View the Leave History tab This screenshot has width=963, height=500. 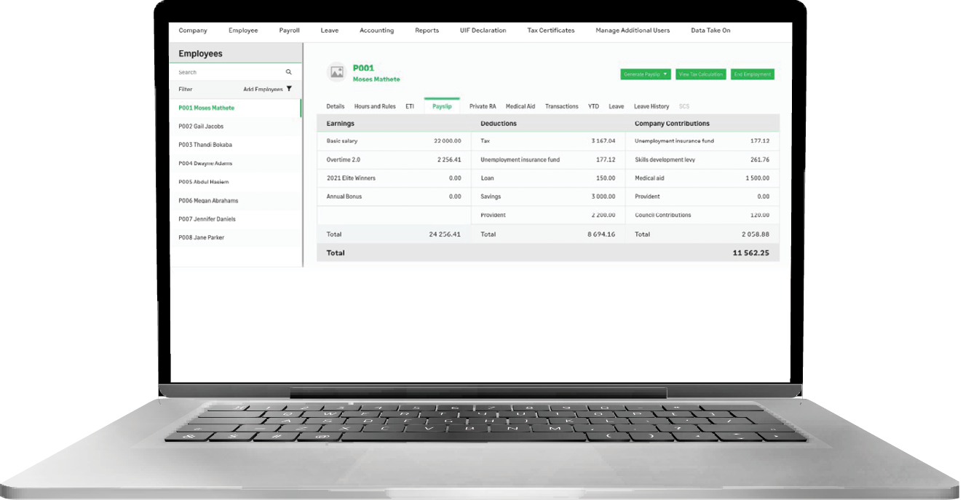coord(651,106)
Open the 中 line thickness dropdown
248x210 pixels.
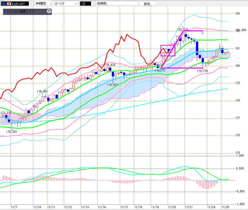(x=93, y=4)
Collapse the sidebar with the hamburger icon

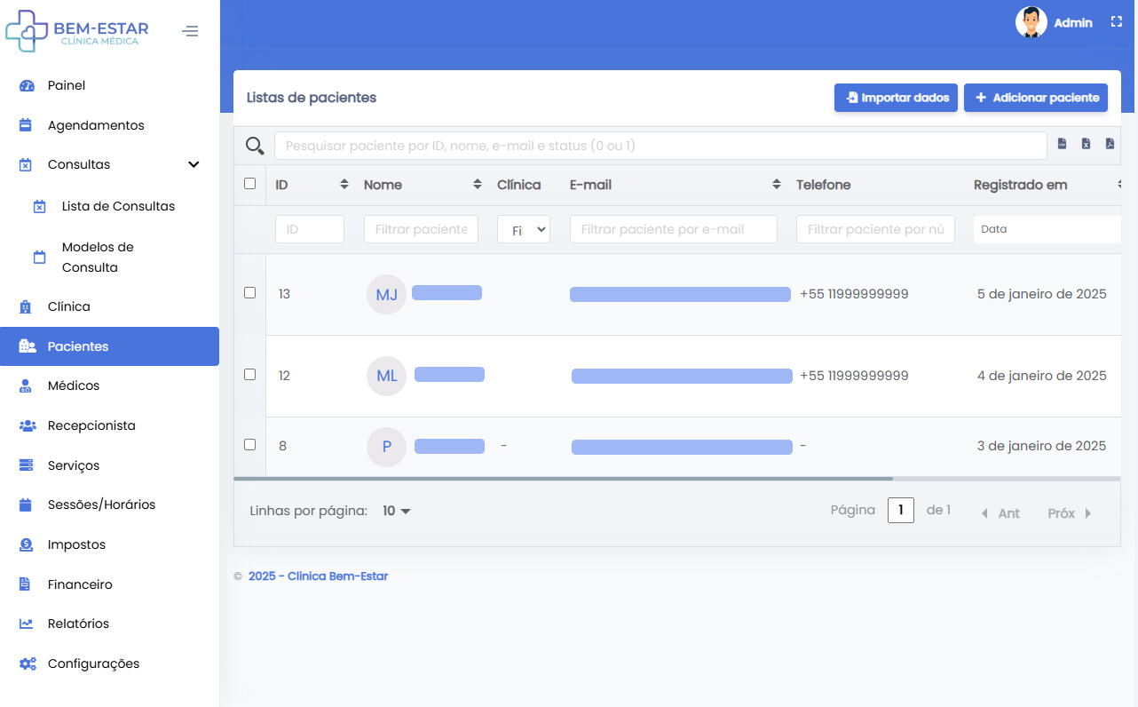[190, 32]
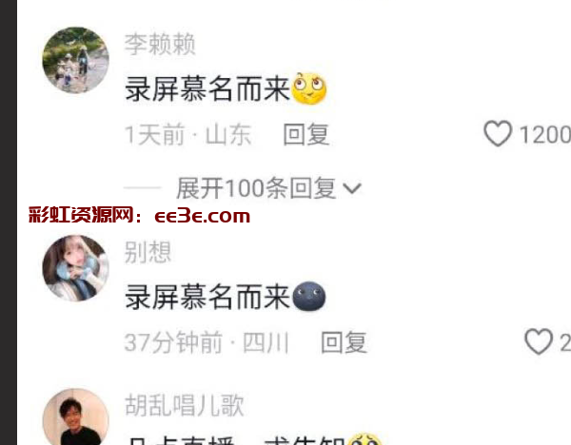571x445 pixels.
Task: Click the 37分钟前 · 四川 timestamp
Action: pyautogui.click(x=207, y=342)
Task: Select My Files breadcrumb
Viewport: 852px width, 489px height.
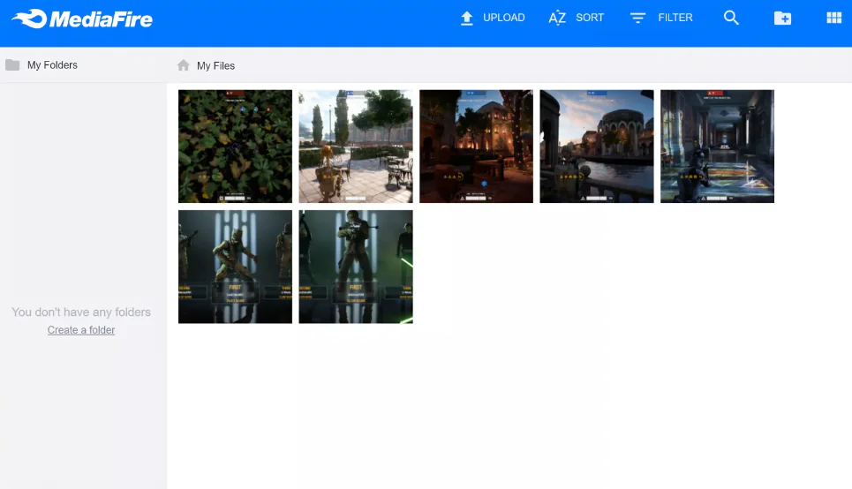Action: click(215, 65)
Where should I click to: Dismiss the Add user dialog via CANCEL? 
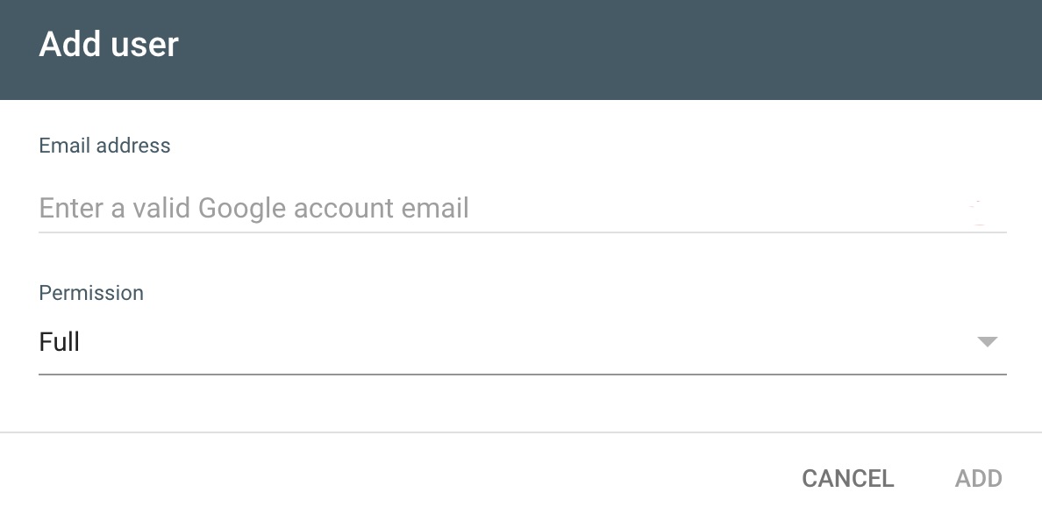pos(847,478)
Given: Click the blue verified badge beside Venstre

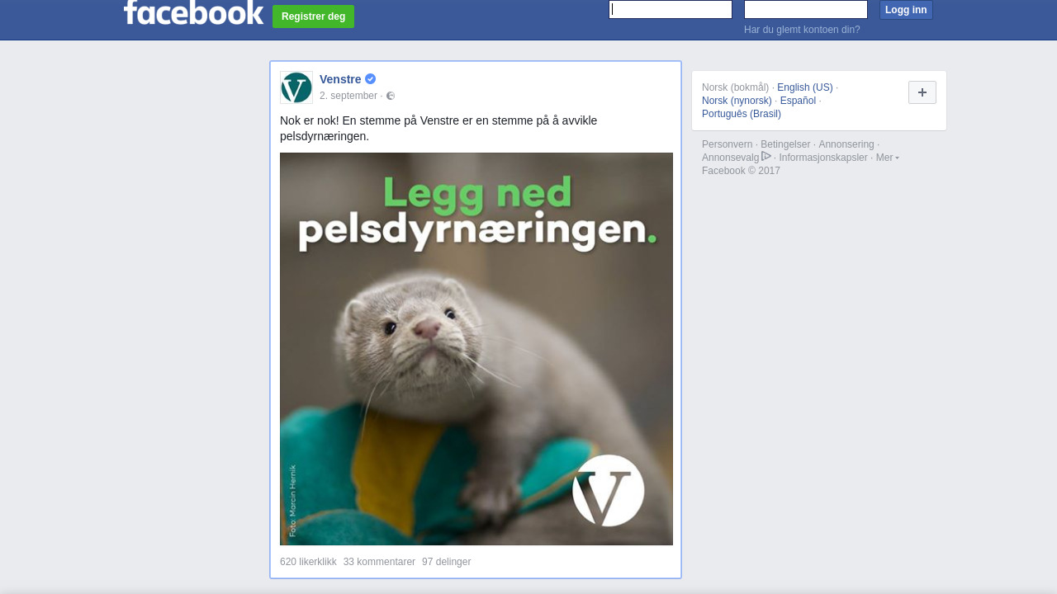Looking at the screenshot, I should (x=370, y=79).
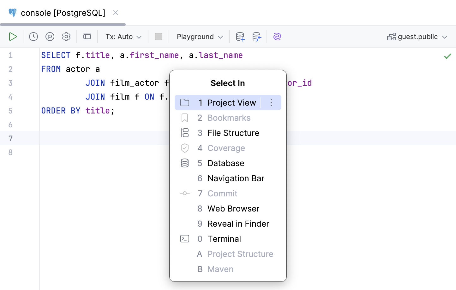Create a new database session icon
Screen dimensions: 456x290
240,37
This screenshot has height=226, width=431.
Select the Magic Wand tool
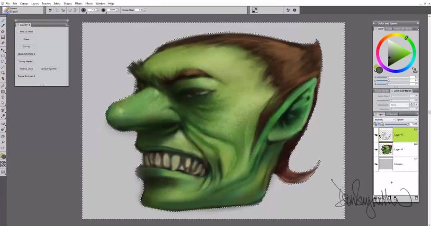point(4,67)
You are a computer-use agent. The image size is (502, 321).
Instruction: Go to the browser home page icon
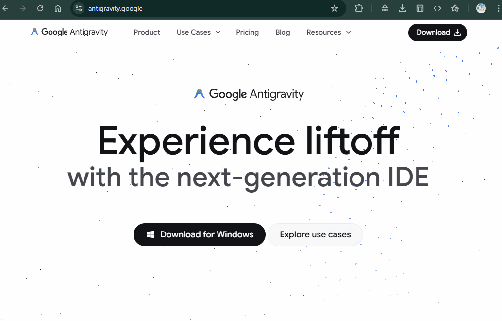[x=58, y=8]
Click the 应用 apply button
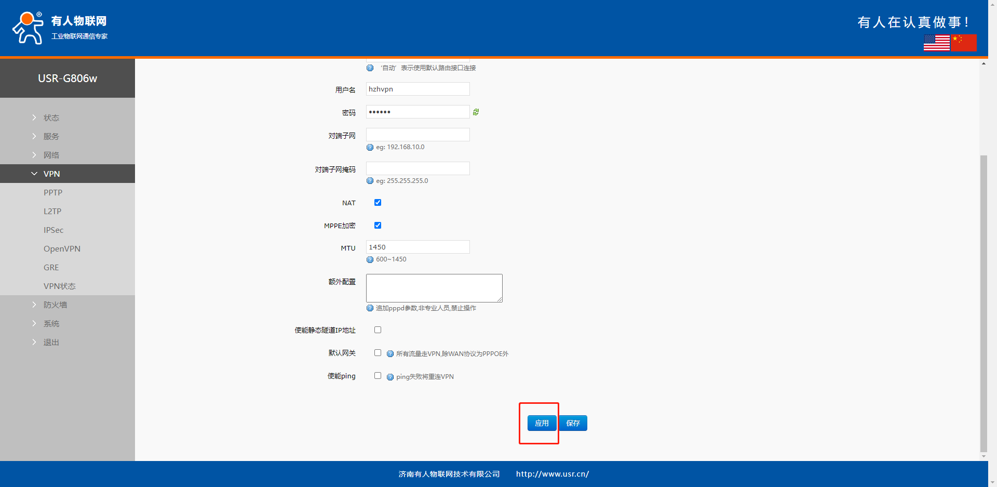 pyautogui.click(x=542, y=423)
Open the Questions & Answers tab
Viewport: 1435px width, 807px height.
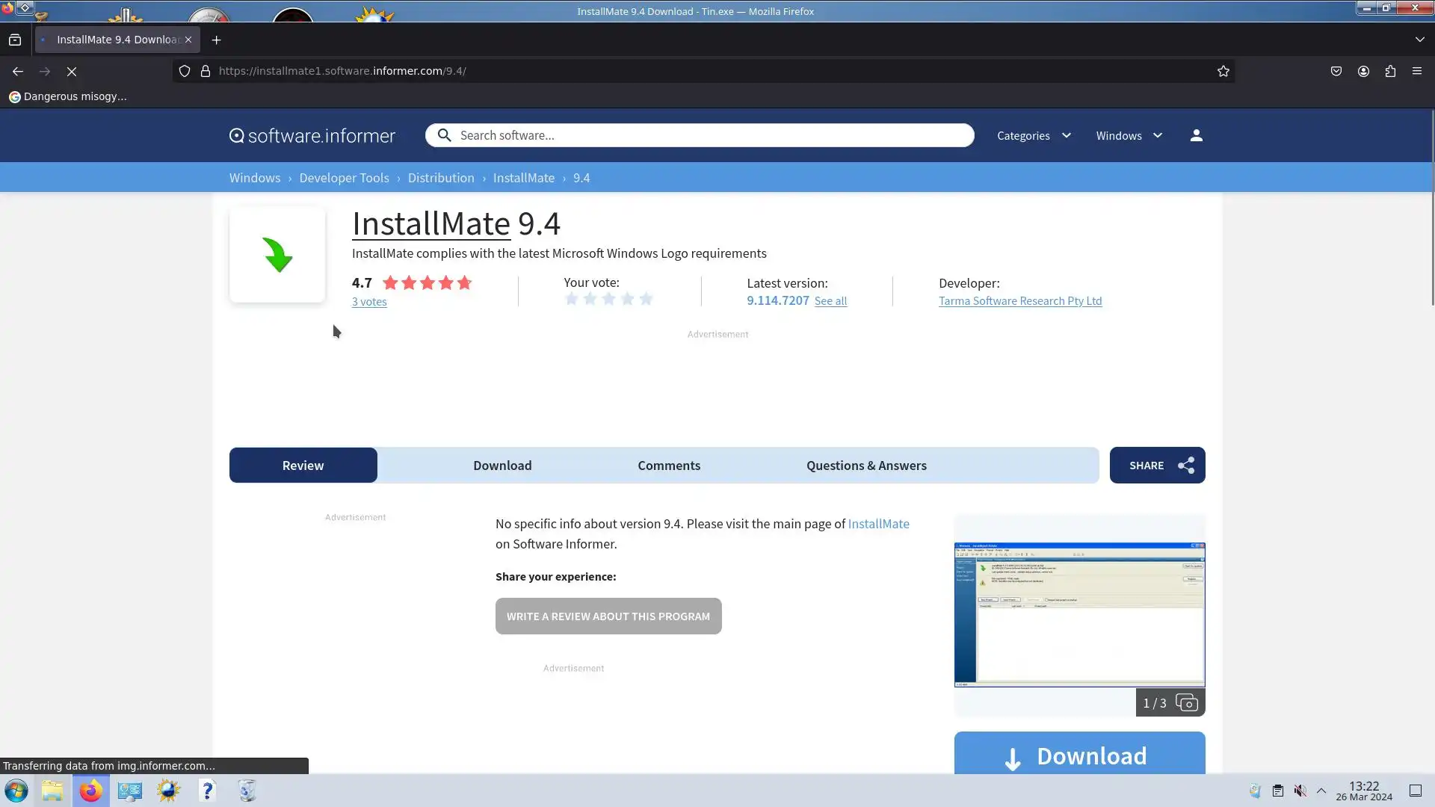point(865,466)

***

> **Direction**: Please render the lines from the one containing "You are a computer-use" through the end of the lines as a two-column CSV with the headers instruction and location. Use one row for each line's text and its answer, put each value in a single quoted field with line breaks turned into spaces, and leave the pictures out.

> **Output for this exercise**:
instruction,location
"You are a computer-use agent. The image size is (502, 321). Instruction: Go to the browser home page icon","[x=58, y=8]"
"Click the 应用 apply button","pyautogui.click(x=542, y=423)"
"Open the Questions & Answers tab Viewport: 1435px width, 807px height.","point(865,466)"